## [STUDY QUESTIONS]
**a.** Could you repeat the passage about the Coolidges' collie Rob Roy word for word, starting with "Rob Roy was" and going on through "the hither shore."?
**b.** Can you continue the passage about the Coolidges' collie Rob Roy from where it stops?

## [DOCUMENT PASSAGE]
--- --- ---

Rob Roy was acquired by Calvin Coolidge's wife, Grace Coolidge, in 1922 from Island White Kennels in Oshkosh, Wisconsin. Grace Coolidge had reportedly become enthralled by collies after seeing one of the breed perform in a circus. During the period in which the Coolidges owned Rob Roy, they also had a female collie named Prudence Prim. In 1928 Rob Roy became ill and was unsuccessfully treated at Walter Reed Army Medical Center, where he died. Upon his death Coolidge wistfully remarked,

His especial delight was to ride with me in the boats when I went fishing. So although I know he would bark for joy as the grim boatman ferried him across the dark waters of the Styx, yet his going left me lonely on the hither shore.

--- --- ---

## [STORED DATA]
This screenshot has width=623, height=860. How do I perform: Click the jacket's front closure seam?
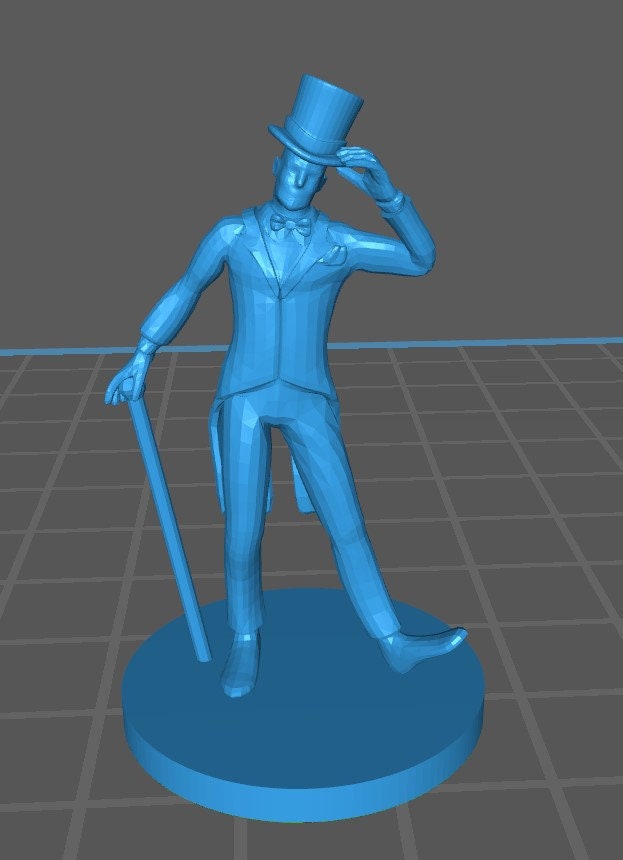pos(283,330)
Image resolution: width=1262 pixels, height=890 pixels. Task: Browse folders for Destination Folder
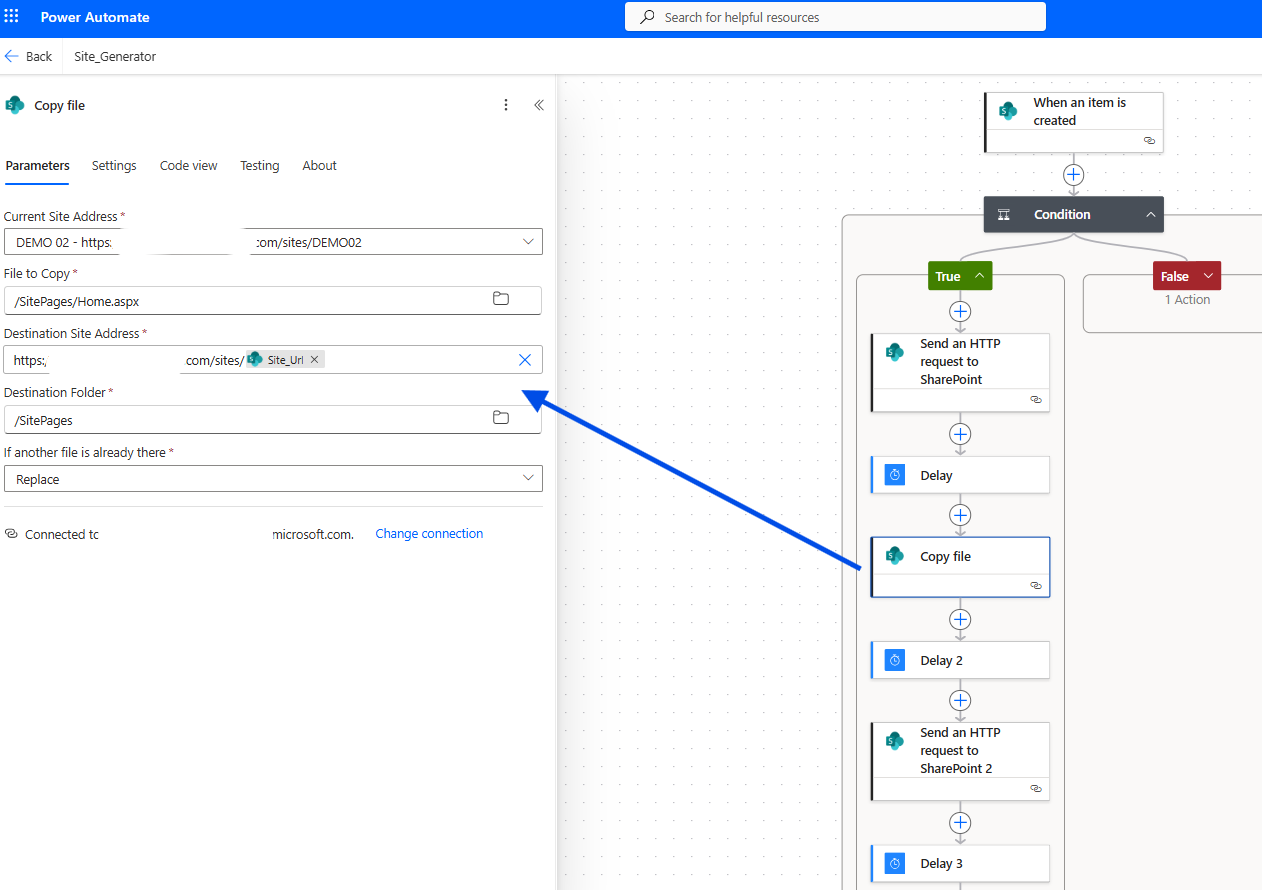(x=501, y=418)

--- --- ---

## [RESPONSES BY ITEM NUMBER]
**a.**
Rob Roy was acquired by Calvin Coolidge's wife, Grace Coolidge, in 1922 from Island White Kennels in Oshkosh, Wisconsin. Grace Coolidge had reportedly become enthralled by collies after seeing one of the breed perform in a circus. During the period in which the Coolidges owned Rob Roy, they also had a female collie named Prudence Prim. In 1928 Rob Roy became ill and was unsuccessfully treated at Walter Reed Army Medical Center, where he died. Upon his death Coolidge wistfully remarked,

His especial delight was to ride with me in the boats when I went fishing. So although I know he would bark for joy as the grim boatman ferried him across the dark waters of the Styx, yet his going left me lonely on the hither shore.

**b.**
==Mannerisms==
Rob Roy was known as Coolidge's favorite among a menagerie of pets he kept that included dogs, birds, cats, and raccoons. Coolidge himself described Rob Roy as a "stately gentleman of great courage and fidelity". Rob Roy was known to lead Coolidge to the Oval Office each morning in a stoic manner with gaze fixed forward. Rob Roy's stately characteristics aside, Coolidge frequently tried to trick the dog into chasing animals that appeared on screen during the showing of films at the White House. According to Harry Truman, Coolidge once ordered Senator Morris Sheppard to surrender his sausage to the dog while Coolidge and Sheppard were having a late lunch.

==Legacy==
A portrait of Grace Coolidge by the American artist and illustrator Howard Chandler Christy, originally hung in the Red Room of the White House, shows the First Lady with Rob Roy. The dog's pose - a gaze directed toward Grace Coolidge - was achieved by feeding it candy from Coolidge's hand throughout the portrait sittings. The life-size painting is featured in the White House China Room today.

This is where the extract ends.